As it name announces, this is a compilation of nine short stories written by the Elvis of literature, J.D. Salinger, famous for his “The Catcher in the Rye” (and we all know why). Published in 1953, it has that characteristic simplicity of Salinger, combined with outstanding originality in the theme of his stories. Every single one of them gets you shockingly close to the “fuck-ups” of the world, in a beautiful literary way. Being “A Perfect Day for Banana Fish” my favourite one, none of them is disappointing and it is a great, if not the greatest example of the greatness of Salinger writing skills.

  1. The Great Gastby, by Francis Scott Fitzgerald

Oh the old 20s! There is something about the literature of this age that I love, and “The Great Gatsby” is the novel that really got me into it. Published in 1925, it can be summed up as a discectomy of the people of that era, with great romantic tones and amazing settings, that will definitely take you back in time. I am not much of a romantic myself, but I have to admit that no one has ever worked as hard as Jay Gatsby in order to get a woman, and I wouldn’t mind to be looked at the way he looked at Daisy Buchanan.
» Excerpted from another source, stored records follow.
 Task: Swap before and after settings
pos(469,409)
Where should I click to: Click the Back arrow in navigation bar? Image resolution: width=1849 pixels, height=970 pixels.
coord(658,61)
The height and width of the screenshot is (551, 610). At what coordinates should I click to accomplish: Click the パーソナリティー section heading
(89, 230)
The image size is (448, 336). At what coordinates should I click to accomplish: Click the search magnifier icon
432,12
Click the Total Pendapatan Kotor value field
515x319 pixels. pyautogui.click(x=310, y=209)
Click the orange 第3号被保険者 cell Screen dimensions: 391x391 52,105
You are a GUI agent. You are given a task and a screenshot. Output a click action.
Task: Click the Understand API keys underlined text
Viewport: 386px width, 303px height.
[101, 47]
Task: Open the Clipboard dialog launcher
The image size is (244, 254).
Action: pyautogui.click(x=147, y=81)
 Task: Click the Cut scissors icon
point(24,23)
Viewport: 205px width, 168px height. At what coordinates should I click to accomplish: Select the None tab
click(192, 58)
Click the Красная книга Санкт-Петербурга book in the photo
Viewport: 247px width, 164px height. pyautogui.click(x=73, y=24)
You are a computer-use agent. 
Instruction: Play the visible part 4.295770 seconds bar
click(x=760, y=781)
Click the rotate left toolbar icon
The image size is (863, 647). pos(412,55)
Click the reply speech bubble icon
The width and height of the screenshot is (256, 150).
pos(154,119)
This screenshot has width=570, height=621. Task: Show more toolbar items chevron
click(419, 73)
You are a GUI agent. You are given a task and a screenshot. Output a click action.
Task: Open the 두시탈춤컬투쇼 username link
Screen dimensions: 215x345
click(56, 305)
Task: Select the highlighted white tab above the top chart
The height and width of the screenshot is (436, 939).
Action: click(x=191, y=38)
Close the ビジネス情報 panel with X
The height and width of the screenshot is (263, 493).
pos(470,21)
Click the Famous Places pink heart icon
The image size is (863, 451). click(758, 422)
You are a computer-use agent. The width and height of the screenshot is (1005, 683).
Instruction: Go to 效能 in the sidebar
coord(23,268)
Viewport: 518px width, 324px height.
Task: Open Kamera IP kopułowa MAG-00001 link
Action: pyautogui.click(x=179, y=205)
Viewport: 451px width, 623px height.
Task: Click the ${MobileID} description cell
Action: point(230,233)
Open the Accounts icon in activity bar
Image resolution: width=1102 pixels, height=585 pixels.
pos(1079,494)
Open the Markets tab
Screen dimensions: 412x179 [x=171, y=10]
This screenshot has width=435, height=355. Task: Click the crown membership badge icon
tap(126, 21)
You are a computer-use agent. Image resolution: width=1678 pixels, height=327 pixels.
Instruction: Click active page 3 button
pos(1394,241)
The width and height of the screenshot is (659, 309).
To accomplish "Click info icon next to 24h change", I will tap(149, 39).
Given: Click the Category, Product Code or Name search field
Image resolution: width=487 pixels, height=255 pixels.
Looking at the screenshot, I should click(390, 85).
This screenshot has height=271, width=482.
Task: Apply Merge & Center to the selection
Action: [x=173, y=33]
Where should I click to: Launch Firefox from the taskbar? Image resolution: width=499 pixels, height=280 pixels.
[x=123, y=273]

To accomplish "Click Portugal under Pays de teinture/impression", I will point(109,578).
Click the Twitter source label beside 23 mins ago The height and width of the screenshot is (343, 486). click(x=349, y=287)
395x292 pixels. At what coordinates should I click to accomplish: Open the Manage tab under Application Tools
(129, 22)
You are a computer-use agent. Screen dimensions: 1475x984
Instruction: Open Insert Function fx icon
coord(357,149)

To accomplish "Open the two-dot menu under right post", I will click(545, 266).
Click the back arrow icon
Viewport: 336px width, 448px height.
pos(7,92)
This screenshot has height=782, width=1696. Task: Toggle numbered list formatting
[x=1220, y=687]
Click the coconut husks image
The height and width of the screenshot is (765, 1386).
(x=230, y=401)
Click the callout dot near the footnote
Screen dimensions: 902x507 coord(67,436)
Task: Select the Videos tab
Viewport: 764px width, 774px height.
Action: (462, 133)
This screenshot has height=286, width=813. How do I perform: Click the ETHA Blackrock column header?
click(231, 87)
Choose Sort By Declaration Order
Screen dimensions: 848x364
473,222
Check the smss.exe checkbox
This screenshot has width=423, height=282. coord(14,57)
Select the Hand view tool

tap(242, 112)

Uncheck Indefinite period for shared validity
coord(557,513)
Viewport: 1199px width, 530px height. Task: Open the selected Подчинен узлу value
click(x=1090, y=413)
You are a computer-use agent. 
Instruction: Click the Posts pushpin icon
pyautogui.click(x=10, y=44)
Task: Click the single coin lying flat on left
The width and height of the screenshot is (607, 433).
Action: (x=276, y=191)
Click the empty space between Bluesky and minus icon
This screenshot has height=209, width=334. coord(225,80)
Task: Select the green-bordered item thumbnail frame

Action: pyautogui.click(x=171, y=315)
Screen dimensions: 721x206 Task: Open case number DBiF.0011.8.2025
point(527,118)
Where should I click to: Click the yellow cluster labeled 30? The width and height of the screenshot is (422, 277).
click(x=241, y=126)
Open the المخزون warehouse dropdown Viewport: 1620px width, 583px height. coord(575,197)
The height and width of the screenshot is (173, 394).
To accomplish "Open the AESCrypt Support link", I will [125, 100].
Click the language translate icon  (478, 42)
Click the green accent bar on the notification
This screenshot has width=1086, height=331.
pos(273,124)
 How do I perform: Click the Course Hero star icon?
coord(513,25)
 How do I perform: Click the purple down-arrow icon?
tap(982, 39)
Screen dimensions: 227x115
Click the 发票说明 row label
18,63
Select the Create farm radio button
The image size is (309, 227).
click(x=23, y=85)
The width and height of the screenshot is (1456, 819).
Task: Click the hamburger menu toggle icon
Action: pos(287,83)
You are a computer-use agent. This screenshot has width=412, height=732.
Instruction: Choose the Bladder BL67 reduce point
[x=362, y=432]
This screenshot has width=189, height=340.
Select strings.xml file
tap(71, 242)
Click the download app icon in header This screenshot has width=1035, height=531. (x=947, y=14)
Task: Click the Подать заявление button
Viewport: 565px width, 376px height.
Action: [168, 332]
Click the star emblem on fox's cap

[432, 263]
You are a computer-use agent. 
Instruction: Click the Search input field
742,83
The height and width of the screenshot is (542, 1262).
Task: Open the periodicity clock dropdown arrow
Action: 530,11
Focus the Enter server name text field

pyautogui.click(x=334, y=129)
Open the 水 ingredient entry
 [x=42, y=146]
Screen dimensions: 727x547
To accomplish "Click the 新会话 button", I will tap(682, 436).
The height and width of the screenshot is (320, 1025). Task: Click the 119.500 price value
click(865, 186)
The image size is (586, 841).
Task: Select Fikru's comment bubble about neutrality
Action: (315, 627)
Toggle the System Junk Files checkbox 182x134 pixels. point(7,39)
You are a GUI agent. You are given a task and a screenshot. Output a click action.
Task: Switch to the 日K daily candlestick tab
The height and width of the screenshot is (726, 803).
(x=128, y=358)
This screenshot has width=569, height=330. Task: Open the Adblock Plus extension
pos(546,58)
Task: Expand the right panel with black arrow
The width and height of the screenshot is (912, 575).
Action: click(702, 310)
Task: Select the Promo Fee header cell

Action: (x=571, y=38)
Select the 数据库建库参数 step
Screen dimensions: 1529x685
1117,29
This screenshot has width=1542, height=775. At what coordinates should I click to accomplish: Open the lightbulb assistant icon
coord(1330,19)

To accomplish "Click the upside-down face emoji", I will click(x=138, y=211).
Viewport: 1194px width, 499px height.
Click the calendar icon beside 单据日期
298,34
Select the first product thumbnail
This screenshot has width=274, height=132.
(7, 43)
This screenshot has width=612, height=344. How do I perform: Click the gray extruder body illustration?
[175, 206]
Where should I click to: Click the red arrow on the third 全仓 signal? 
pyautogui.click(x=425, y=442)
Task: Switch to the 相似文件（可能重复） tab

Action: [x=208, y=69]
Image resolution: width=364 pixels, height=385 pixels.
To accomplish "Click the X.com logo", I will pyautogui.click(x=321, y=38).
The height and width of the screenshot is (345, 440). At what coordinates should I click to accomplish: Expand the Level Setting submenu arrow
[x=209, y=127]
  1. Choke, by Chuck Palahniuk

Now you don’t know me yet, but if you did you would know that Palahniuk is my little baby. I have not yet disliked one of his novels, and I do not expect to dislike any in the future. Extremely shocking and explicit, his novels are not for everyone, but if you are like me and you like harsh language and difficult characters, then you will definitely add Choke to your favourites. The basics: sex addict with childhood traumas that earns a sad living by pretending to choke in restaurants, luring a “good Samaritan” into saving his life, asking them for money later on. You will probably dislike the character, but you will definitely recognise the greatness in this work.

  1. The 1984, by George Orwell

I decided to read this book during my uni days, a few years ago (not so many), and I am glad I did not know what the book was about before I got my hands into it. You will be disappointed if what you are expecting is hairspray and bad music, as this book is entirely set in a fictional world. Easy to relate to, the main character lives in a world of oppression, always watched by The Big Brother, unable to feel or express anything freely. It will definitely make you think about the world we live in, and it will show you the worst face of humanity. If you haven’t read it yet, it is a must.

  1. As I Lay Dying, by William Faulkner

Last but definitely not least. Harsh and realistic, it will make you go back in time, and the old times were not better. It is the story of Addie Bundren’s family, and their trip to Jefferson after her death (you were not expecting someone not to die with that title, right?). It is a story about honour, selfishness, death and sorrow, and a long trip full of misfortunes. It is also written in proper Faulkner way, so I would not recommend it if you don’t like jumps in the story line and non-expected changes of narrator.

Feel free to let me know which book is your favourite, I am more than happy to extend my already long to-read list.